Note: This is NOT about finding unique rows in a numpy array. Its more about importing csv data that are non-uniform in the number of columns that each row contains.

Lorem Ipsum
  • 4,020
  • 4
  • 41
  • 67
deserthiker
  • 57
  • 2
  • 11
  • Possible duplicate of [Find unique rows in numpy.array](http://stackoverflow.com/questions/16970982/find-unique-rows-in-numpy-array) – Joseph Farah Jan 18 '17 at 00:16
  • @JosephFarah This is not about finding unique rows in numpy array. This is about importing csv files with non-uniform structure (rows, columns). I can't even create the numpy array at the moment. – deserthiker Jan 18 '17 at 01:58

2 Answers2

2

Your question is similar (duplicate) to Using genfromtxt to import csv data with missing values in numpy

1) I'm not sure about why this is the default behavior.

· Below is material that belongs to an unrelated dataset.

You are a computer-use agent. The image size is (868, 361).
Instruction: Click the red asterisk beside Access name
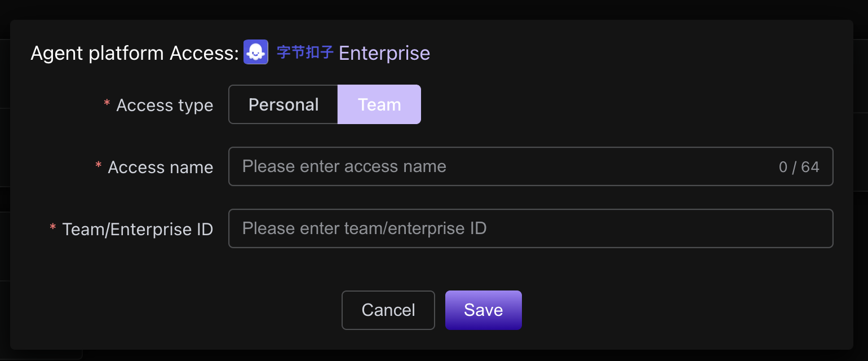[99, 165]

  • Could be to warn users that the CSV file might be corrupt.
  • Could be to optimize the array and make it N x M, instead of having multiple column lengths.

2) Use numpy's genfromtext. For this you'll need to know the correct number of columns in advance.

data = numpy.genfromtxt('data.csv', delimiter=',', usecols=[0,1,2,3], invalid_raise=False)

Hope this helps!

Community
  • 1
  • 1
rafaelvalle
  • 6,683
  • 3
  • 34
  • 36
  • This still gives me an error: `ValueError: Some errors were detected ! Line #3 (got 4 columns instead of 3) Line #4 (got 4 columns instead of 3)......` Approach above works. – deserthiker Jan 18 '17 at 02:02
  • Try it now, I forgot to set invalid_raise to False! – rafaelvalle Jan 18 '17 at 02:09
  • Nope still doesn't work @rafaelvalle. Still get `ValueError: Some errors were detected ! Line #3 (got 4 columns instead of 3) Line #4 (got 4 columns instead of 3).....` Interestingly at the very end I get :`[[ 8. 0. 4091.] [ 8. 0. nan] [ 8. 0. 4091.] [ 8. 0. nan]] (4, 3)` – deserthiker Jan 18 '17 at 18:20
  • Please try it again adding the usecols argument. It is a list with the indices of the valid columns. In your example, [0,1,2,3] – rafaelvalle Jan 18 '17 at 18:34
1

You can use genfromtxt, which allows to skip lines a the beginning and at the end:

np.genfromtxt('array.txt', delimiter=',', skip_header=2, skip_footer=3)
Mike Müller
  • 82,630
  • 20
  • 166
  • 161